Si chiama homeschooling o istruzione parentale, è un fenomeno diffuso soprattutto negli Usa, ma che da tempo ha preso piede anche in Italia, e complici i disagi legati alla pandemia, potrebbe diventare sempre più comune.

Nelle famiglie in cui si pratica l’homeschooling, a farsi carico dell’istruzione dei figli sono i genitori stessi o un’altra figura da loro individuata. Si garantisce di adempiere agli obblighi di legge attraverso un’autocertificazione che va rinnovata ogni anno. I bambini sostengono ogni anno un esame per il passaggio al programma della classe successiva.

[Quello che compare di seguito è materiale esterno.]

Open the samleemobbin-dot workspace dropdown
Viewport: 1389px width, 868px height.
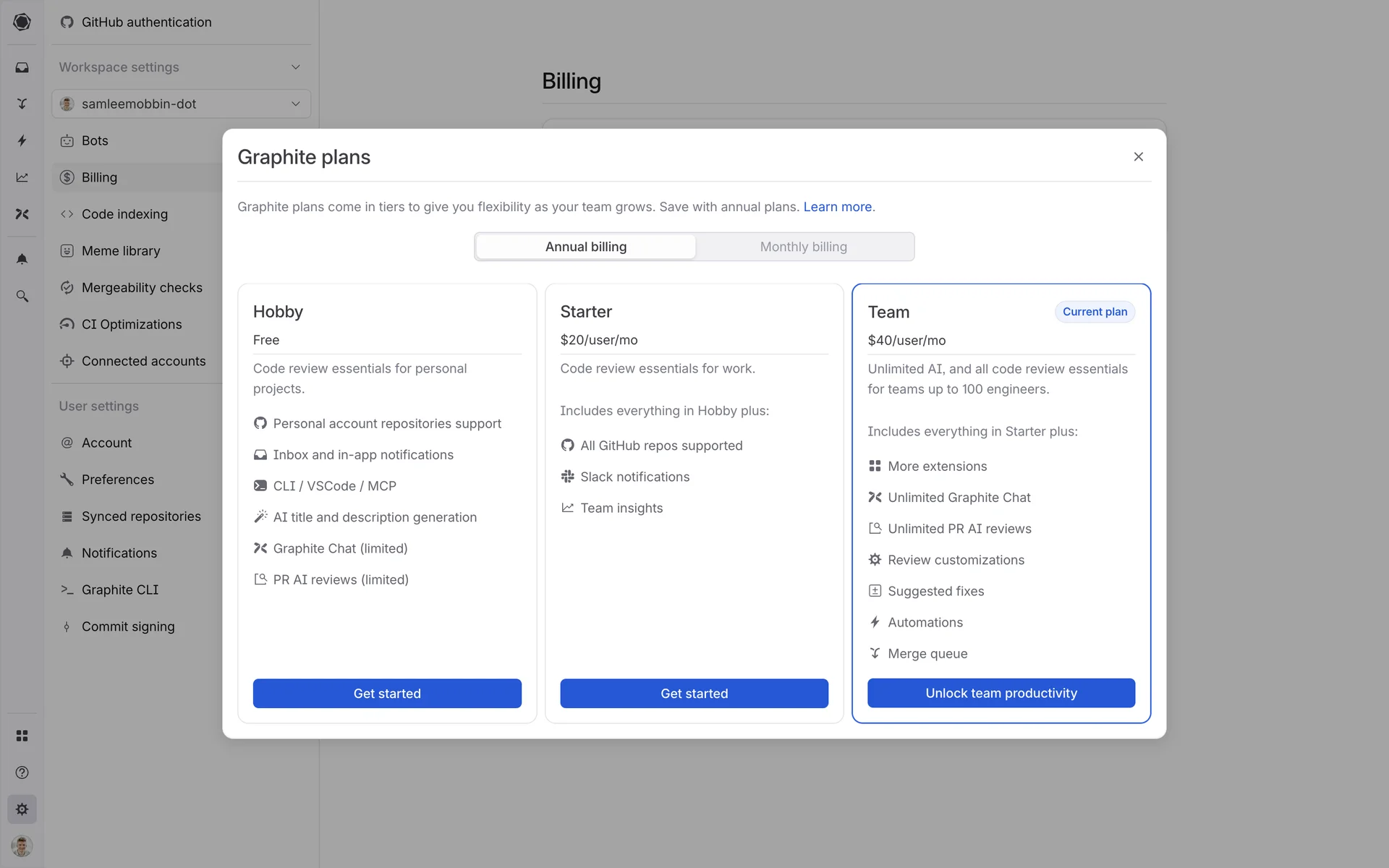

Daniele Novara, pedagogista, autore di diversi libri sull’educazione e fondatore del Centro Psicopedagogico per la Pace e la gestione dei conflitti, è dubbioso: “Sono contrario – dice a Sky TG24 – all’idea che i genitori facciano da insegnanti ai figli: non vedo nessun vantaggio e gli aspetti emotivi sono destinati a essere totalmente prevalenti sulla sfera dell’apprendimento”.

“La scuola – prosegue – deve essere un luogo neutro dal punto di vista emotivo, che prescinde dal controllo dei genitori e dalla dipendenza da essi”.